Material shown Block Start
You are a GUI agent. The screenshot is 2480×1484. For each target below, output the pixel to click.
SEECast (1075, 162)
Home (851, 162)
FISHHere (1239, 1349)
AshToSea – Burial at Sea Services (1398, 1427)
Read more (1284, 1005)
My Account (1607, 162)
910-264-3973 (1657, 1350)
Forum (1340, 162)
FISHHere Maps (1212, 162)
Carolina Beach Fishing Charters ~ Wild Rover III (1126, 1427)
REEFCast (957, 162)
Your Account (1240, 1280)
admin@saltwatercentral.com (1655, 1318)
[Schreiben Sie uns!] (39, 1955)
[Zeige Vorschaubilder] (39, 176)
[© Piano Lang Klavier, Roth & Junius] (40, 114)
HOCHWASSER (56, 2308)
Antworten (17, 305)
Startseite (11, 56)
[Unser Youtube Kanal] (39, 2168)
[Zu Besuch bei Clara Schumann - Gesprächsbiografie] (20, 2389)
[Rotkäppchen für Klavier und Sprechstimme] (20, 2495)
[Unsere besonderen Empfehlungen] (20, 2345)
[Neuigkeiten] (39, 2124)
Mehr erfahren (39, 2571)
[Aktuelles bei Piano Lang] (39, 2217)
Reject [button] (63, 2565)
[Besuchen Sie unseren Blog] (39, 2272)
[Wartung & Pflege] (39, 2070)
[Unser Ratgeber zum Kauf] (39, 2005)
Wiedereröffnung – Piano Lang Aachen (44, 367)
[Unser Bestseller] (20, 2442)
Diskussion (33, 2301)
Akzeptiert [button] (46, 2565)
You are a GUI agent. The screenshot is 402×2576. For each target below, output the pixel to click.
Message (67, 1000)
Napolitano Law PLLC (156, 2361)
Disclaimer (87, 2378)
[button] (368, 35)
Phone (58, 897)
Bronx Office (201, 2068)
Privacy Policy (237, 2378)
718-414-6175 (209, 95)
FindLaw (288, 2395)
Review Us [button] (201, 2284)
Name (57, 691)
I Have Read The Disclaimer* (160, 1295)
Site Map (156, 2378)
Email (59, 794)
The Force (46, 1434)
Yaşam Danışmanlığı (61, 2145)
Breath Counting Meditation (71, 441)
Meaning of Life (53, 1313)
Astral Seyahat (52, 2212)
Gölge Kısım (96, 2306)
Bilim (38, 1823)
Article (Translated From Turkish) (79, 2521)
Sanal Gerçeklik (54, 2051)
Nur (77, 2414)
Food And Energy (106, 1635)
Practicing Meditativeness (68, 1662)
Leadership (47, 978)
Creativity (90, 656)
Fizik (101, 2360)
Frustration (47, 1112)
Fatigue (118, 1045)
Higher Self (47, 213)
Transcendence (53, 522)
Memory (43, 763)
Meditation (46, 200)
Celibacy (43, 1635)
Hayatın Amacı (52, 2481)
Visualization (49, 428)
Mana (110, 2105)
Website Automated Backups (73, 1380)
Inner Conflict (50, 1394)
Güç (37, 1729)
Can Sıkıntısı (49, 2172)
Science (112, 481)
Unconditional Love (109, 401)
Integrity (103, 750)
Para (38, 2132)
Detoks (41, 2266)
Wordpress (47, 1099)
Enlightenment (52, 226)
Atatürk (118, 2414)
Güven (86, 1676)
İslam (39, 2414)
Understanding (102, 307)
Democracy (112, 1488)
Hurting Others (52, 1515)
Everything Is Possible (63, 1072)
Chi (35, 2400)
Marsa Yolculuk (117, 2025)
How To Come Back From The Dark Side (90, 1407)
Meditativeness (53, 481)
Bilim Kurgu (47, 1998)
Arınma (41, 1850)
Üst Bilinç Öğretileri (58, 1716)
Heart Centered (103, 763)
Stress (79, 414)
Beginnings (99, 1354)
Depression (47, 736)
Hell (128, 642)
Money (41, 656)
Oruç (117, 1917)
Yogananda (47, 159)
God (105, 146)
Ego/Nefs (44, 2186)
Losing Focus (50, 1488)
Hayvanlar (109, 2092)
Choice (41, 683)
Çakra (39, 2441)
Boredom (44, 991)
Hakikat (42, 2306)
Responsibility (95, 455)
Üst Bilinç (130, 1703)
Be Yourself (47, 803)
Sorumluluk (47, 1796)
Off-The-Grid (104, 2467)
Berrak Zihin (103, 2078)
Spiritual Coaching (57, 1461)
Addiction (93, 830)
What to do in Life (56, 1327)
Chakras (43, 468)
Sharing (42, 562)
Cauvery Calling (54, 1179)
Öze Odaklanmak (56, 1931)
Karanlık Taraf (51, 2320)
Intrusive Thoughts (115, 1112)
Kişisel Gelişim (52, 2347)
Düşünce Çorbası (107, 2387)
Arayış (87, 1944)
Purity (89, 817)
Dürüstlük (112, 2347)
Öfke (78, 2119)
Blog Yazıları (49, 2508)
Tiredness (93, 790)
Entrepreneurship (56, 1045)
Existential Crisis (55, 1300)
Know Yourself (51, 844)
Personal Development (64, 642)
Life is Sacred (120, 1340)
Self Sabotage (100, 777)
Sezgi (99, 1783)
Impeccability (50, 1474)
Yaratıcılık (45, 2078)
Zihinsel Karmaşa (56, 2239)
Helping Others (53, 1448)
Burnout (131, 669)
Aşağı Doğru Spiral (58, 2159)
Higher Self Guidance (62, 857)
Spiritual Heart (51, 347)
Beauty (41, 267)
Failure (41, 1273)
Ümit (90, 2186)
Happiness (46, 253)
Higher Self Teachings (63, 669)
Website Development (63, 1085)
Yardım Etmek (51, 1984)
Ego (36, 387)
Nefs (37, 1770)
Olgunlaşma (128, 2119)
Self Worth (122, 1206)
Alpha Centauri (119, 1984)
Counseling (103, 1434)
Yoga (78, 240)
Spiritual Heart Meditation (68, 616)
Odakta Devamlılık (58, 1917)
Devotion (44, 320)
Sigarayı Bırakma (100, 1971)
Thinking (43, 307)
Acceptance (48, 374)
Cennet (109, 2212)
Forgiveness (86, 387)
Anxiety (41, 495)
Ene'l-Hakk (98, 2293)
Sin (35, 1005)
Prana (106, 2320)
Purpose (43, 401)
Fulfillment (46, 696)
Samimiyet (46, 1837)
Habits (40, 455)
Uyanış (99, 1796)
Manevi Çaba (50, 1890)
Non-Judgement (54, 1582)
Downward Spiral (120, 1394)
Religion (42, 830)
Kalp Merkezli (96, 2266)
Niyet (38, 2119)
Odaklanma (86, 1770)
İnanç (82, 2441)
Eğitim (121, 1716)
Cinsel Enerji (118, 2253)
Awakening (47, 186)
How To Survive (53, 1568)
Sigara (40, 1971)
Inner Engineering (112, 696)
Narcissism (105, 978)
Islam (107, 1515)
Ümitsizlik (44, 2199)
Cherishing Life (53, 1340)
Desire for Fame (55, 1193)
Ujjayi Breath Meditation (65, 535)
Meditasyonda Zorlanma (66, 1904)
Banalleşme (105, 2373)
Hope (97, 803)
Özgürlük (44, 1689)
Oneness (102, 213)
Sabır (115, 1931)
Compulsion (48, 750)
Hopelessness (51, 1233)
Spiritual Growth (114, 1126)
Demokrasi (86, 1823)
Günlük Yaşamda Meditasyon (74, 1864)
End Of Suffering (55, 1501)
Material shown Block End
Exercise objective | All lines from the one that holds "Hope (97, 803)" to the end of the entries above must be transcribed exactly, both ends included, and no others.

Expected answer |
Hope (97, 803)
Özgürlük (44, 1689)
Oneness (102, 213)
Sabır (115, 1931)
Compulsion (48, 750)
Hopelessness (51, 1233)
Spiritual Growth (114, 1126)
Demokrasi (86, 1823)
Günlük Yaşamda Meditasyon (74, 1864)
End Of Suffering (55, 1501)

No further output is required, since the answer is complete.